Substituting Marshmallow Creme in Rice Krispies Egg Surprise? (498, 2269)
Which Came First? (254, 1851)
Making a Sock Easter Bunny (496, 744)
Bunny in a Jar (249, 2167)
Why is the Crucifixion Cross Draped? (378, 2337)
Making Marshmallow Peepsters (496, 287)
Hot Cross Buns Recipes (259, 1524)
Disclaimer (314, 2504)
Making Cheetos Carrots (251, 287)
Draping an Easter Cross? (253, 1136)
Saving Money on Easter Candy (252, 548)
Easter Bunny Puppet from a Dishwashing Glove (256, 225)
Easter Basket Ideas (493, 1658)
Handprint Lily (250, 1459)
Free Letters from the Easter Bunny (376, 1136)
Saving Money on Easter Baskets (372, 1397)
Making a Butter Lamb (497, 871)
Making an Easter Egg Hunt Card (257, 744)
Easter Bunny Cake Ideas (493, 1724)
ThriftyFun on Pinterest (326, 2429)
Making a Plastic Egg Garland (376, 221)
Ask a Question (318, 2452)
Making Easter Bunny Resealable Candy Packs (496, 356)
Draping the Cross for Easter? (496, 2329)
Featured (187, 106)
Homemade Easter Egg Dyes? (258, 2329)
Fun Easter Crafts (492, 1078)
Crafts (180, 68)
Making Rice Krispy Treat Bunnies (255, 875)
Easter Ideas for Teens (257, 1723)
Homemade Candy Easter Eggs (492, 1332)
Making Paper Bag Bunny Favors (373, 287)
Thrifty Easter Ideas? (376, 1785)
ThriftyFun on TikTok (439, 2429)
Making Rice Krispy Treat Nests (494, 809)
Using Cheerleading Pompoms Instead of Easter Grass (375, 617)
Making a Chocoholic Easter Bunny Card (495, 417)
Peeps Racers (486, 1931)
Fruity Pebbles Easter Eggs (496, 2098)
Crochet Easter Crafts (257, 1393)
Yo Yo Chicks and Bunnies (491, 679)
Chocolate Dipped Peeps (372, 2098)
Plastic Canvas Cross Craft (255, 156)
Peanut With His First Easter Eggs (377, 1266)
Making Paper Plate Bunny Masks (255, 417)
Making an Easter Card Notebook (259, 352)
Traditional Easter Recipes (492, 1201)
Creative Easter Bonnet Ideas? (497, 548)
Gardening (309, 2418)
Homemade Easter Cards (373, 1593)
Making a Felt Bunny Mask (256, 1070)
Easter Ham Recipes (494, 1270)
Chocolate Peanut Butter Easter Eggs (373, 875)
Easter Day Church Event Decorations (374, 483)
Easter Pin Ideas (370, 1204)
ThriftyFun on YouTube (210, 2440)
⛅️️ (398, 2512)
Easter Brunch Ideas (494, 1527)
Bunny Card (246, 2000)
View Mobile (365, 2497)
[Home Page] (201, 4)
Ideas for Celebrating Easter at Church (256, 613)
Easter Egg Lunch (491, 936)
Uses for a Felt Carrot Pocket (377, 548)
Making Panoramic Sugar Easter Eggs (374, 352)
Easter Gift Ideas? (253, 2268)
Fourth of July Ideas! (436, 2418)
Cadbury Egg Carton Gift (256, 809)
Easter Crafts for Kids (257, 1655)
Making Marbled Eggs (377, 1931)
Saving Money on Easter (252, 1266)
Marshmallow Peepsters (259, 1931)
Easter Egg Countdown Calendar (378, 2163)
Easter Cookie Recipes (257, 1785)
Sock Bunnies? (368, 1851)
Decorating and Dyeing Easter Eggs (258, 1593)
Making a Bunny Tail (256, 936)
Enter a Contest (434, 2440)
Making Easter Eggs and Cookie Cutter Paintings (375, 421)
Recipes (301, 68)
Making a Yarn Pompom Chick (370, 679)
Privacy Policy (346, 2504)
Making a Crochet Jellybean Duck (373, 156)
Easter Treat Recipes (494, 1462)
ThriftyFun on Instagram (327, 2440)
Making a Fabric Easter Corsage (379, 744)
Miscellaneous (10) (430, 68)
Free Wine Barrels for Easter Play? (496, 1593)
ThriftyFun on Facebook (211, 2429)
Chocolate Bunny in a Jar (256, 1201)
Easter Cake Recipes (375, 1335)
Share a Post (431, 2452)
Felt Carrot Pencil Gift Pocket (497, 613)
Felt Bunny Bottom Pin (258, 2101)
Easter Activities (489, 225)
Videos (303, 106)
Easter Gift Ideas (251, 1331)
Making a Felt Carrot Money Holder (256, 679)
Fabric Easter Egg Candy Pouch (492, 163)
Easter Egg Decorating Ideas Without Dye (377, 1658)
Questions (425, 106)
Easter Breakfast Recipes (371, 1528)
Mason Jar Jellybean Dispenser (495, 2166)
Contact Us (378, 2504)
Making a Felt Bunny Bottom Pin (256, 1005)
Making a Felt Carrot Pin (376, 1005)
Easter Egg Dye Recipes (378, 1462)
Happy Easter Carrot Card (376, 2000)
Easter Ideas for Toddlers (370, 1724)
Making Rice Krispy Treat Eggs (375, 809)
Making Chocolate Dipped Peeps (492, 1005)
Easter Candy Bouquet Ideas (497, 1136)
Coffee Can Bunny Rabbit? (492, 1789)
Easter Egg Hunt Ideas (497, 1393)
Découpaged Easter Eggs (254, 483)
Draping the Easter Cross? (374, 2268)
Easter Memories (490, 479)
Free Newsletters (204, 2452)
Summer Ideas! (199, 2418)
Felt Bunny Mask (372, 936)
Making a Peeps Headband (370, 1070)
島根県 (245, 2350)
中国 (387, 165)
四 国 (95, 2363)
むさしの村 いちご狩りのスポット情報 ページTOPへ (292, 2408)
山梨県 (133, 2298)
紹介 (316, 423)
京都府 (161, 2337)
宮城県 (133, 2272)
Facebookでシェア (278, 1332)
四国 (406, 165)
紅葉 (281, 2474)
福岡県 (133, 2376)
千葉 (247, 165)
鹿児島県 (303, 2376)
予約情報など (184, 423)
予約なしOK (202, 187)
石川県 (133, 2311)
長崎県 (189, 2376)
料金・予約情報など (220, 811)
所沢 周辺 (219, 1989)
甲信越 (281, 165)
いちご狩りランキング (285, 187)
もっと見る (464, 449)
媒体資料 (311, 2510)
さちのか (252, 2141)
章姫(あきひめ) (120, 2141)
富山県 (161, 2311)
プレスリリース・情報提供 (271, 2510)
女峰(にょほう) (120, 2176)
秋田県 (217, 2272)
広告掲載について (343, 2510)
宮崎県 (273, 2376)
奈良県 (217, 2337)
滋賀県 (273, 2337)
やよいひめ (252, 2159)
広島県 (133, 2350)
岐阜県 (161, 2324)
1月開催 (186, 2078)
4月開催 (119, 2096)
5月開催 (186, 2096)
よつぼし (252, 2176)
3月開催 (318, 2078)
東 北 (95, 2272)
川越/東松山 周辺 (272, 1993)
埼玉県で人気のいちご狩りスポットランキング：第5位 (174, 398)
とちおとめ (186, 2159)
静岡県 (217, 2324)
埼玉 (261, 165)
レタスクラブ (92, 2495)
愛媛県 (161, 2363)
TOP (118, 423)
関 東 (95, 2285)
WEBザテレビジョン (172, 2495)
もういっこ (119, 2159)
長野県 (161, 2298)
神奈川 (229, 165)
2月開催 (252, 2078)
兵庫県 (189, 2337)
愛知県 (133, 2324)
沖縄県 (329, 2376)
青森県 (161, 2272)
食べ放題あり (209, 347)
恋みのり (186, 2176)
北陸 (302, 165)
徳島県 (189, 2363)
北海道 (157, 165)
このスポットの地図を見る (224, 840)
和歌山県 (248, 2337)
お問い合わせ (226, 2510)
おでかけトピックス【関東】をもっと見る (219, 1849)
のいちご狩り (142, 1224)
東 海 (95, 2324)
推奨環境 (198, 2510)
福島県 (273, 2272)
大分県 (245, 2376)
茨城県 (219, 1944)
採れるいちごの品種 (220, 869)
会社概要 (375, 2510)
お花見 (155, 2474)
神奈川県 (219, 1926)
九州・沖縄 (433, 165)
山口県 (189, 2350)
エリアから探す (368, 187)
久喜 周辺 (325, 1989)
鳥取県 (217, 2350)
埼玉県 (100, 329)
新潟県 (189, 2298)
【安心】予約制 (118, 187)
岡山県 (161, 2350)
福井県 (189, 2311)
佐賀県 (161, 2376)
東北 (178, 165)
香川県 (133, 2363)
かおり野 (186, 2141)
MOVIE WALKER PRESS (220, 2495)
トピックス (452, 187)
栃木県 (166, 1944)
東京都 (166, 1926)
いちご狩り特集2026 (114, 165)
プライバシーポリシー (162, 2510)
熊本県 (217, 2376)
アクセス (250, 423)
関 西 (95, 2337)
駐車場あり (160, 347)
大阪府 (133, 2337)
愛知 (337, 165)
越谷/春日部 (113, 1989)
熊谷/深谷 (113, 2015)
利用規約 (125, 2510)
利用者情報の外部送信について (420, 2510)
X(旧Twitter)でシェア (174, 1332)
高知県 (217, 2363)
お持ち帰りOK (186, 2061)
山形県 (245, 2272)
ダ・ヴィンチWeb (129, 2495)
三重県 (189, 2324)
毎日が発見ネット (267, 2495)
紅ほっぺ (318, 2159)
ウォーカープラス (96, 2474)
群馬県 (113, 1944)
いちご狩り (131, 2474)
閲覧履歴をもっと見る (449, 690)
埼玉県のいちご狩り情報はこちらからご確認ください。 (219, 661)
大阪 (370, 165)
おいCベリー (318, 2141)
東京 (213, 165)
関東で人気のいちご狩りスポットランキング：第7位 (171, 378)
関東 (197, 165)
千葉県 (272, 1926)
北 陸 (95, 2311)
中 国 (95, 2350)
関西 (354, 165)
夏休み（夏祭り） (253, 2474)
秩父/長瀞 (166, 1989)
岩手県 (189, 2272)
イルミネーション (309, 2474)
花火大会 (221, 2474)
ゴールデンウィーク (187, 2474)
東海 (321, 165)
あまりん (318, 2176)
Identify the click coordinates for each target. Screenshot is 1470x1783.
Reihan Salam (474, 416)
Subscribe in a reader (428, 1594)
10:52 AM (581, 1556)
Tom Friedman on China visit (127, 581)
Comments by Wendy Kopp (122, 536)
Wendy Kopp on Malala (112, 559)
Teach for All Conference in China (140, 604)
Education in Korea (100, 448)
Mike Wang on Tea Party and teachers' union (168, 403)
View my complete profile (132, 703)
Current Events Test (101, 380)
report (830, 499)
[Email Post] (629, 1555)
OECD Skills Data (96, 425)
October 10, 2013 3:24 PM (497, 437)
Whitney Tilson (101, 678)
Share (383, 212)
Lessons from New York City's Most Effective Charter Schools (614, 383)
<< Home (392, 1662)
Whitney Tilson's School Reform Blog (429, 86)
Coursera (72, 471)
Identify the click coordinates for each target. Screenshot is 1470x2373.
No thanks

→ **What the task requires**
Among the entries above, the line containing "鹿児島県 (303, 2376)", the line containing "北陸 (302, 165)", and all lines between them are to be restated word for word; nothing else belongs in the reply.

→ **Written answer**
鹿児島県 (303, 2376)
予約情報など (184, 423)
予約なしOK (202, 187)
石川県 (133, 2311)
長崎県 (189, 2376)
料金・予約情報など (220, 811)
所沢 周辺 (219, 1989)
甲信越 (281, 165)
いちご狩りランキング (285, 187)
もっと見る (464, 449)
媒体資料 (311, 2510)
さちのか (252, 2141)
章姫(あきひめ) (120, 2141)
富山県 (161, 2311)
プレスリリース・情報提供 (271, 2510)
女峰(にょほう) (120, 2176)
秋田県 (217, 2272)
広告掲載について (343, 2510)
宮崎県 (273, 2376)
奈良県 (217, 2337)
滋賀県 (273, 2337)
やよいひめ (252, 2159)
広島県 (133, 2350)
岐阜県 (161, 2324)
1月開催 (186, 2078)
4月開催 (119, 2096)
5月開催 (186, 2096)
よつぼし (252, 2176)
3月開催 (318, 2078)
東 北 (95, 2272)
川越/東松山 周辺 (272, 1993)
埼玉県で人気のいちご狩りスポットランキング：第5位 (174, 398)
とちおとめ (186, 2159)
静岡県 (217, 2324)
埼玉 (261, 165)
レタスクラブ (92, 2495)
愛媛県 (161, 2363)
TOP (118, 423)
関 東 (95, 2285)
WEBザテレビジョン (172, 2495)
もういっこ (119, 2159)
長野県 (161, 2298)
神奈川 (229, 165)
2月開催 (252, 2078)
兵庫県 (189, 2337)
愛知県 (133, 2324)
沖縄県 (329, 2376)
青森県 (161, 2272)
食べ放題あり (209, 347)
恋みのり (186, 2176)
北陸 (302, 165)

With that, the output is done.